Krugman Is Wrong about Austerity in Britain – Say the Brits

When, late last month, Great Britain slipped back into recession, New York Times’ Paul Krugman saw it as a vindication of his neo-Keynesian policies. According to Krugman, Britain failed to return to growth, because David Cameron’s government stepped on the fiscal break instead of infusing the British economy with more borrowed funds. My colleagues Juan Carlos Hidalgo from Cato and Veronique De Rugy from the Mercatus Center have already pointed out that austerity in Europe is something of a chimera. Spending cuts have been small, while tax increases have been large (a bad combination, in my view). Not to beat a dead horse, but here is a take on the British situation from, so to speak, the horse’s mouth:

Tullett Prebon, a bond trader, said that “public expenditures have hardly been reduced at all” and that claims of a “big cut in public spending is bare-faced deception”.

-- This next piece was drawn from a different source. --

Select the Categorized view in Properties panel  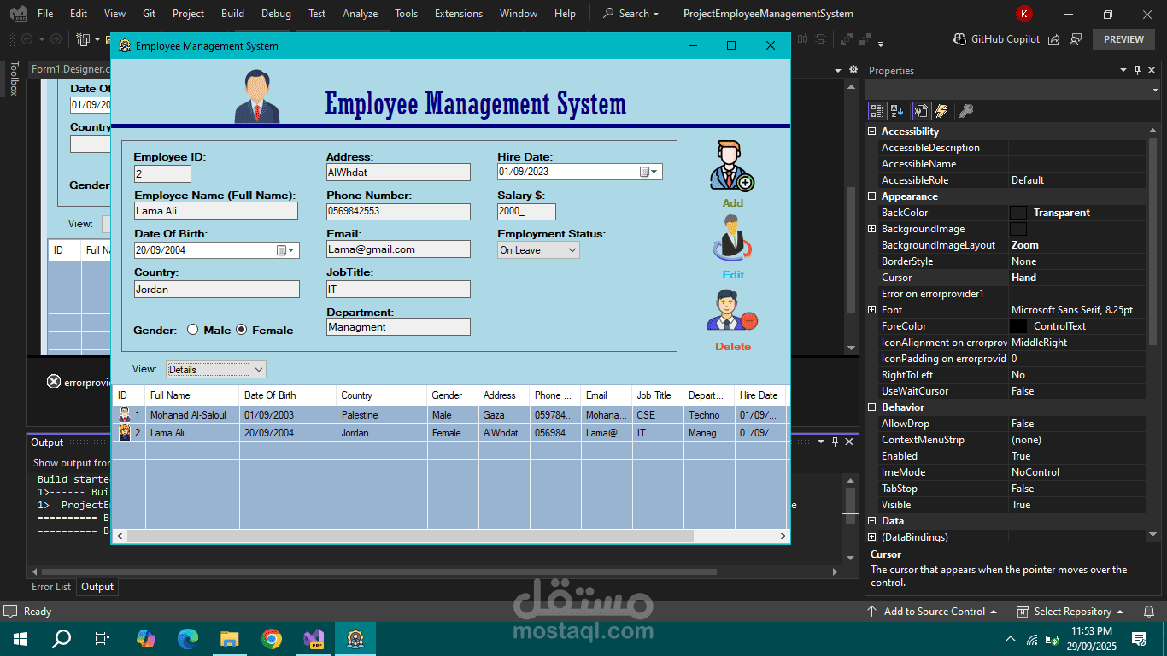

Figures highlighted by the firm show that public spending actually rose during 2010-11 and fell by just 1.5 percent last year.

Government spending is more than £22 billion higher than it was in 2008 when the financial crisis erupted.

The majority of extra money required by ministers to fill the black hole in the finances caused by the recession is being raised from extra taxes rather than cuts in Government spending.

Dr. Tim Morgan, the global head of research at Tullett Prebon, said: “It’s high time that this mendacity was exposed for what it is. Government has done very little about its spending, has appropriated three-quarters of all gains in economic output for its own use, has carried on piling up debt – and has tried to pass all this off as ‘responsible austerity’.

“The motivation for government spin is obvious enough. On the one hand, rises in market interest rates could be a disaster, given the extent to which British households are leveraged. On the other, implementing the real cuts required to back up a genuine austerity package have proved politically unpalatable.”

Dr. Morgan warned that it seemed “improbable” that the bond markets would “continue to fall for this spin-job” and would “sooner rather than later” call the Government to account.